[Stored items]
++++++++
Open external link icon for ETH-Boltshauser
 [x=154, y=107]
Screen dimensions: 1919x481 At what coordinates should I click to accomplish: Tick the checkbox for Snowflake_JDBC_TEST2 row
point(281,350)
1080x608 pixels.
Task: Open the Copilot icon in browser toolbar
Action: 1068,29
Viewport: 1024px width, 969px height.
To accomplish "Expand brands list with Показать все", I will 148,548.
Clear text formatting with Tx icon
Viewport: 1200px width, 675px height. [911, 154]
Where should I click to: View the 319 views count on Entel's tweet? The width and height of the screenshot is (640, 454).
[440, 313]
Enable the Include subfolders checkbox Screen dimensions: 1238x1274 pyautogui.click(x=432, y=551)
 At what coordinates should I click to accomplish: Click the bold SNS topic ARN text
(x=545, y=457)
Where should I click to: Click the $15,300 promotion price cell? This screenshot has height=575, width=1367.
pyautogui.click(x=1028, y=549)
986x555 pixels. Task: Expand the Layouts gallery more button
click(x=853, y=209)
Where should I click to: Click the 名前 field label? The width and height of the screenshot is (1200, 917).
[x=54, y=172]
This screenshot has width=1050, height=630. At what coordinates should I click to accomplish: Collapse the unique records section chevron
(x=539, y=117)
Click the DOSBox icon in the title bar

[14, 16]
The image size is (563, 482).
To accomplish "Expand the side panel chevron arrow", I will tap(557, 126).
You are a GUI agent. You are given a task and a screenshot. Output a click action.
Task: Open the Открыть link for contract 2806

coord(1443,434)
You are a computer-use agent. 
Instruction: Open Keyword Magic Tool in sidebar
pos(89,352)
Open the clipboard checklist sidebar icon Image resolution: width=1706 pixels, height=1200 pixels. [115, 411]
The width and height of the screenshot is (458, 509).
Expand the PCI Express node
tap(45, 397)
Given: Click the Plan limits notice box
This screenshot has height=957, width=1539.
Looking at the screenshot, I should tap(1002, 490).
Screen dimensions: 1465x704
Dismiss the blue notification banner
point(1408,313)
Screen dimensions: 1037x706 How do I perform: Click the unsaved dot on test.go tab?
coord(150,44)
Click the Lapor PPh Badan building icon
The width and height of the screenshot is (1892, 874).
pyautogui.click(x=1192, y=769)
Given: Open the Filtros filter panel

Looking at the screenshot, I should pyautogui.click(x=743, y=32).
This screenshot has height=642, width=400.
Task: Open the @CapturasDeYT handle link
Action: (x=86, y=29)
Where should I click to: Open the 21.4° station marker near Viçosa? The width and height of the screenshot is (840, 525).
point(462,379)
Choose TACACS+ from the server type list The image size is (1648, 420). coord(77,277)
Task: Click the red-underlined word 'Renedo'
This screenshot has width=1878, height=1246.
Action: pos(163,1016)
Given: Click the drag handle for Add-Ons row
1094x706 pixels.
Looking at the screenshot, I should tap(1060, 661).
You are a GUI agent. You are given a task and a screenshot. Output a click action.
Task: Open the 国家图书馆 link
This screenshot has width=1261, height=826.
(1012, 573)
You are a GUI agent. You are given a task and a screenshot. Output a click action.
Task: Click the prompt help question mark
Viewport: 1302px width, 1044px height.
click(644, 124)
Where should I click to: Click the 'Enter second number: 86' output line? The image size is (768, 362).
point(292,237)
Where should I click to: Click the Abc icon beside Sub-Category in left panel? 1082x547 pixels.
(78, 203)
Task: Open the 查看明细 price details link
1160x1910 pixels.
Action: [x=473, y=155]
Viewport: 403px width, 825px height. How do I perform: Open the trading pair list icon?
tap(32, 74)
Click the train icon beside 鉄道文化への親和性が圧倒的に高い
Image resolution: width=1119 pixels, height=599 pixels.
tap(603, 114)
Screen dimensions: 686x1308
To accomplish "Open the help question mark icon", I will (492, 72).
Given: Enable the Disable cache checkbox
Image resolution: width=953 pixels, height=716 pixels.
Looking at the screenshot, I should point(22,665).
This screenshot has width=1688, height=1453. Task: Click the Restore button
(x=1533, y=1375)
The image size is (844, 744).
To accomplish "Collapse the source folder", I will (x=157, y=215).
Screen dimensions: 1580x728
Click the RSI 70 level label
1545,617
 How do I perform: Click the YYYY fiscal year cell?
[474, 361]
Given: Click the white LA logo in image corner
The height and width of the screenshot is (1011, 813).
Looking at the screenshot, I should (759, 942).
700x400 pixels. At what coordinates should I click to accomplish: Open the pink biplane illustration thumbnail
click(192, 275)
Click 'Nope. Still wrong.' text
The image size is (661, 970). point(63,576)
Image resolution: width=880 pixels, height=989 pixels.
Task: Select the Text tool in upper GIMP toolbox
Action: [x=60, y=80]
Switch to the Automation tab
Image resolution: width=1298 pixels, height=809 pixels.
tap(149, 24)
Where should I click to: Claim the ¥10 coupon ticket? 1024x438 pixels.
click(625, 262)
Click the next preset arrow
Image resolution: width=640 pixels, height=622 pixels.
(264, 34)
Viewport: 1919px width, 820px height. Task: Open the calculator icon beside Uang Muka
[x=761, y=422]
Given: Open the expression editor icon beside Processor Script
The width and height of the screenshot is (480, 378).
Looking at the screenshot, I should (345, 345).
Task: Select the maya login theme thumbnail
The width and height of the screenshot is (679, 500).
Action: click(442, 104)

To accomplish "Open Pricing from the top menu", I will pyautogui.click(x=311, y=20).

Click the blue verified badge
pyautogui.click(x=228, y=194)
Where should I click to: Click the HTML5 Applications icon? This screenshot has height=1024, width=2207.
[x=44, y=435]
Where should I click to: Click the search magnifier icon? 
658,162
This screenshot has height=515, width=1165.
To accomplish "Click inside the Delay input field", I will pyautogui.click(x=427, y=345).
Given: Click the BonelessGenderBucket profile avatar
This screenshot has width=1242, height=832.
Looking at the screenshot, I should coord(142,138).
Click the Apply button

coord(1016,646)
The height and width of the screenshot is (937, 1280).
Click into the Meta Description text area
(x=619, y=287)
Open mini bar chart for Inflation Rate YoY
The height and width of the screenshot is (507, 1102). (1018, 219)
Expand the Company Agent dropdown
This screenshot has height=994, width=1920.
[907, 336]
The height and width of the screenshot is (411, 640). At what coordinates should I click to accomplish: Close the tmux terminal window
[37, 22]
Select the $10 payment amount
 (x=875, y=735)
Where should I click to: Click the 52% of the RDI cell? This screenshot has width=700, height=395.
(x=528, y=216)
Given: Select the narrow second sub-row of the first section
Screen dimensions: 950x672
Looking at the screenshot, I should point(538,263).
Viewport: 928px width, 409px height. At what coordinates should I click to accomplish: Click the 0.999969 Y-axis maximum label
++++++++
### [Work order]
When the string "from" appears in a line of the records above, that line is to be copied.

### [Response below]
Choose TACACS+ from the server type list The image size is (1648, 420). coord(77,277)
To accomplish "Open Pricing from the top menu", I will pyautogui.click(x=311, y=20).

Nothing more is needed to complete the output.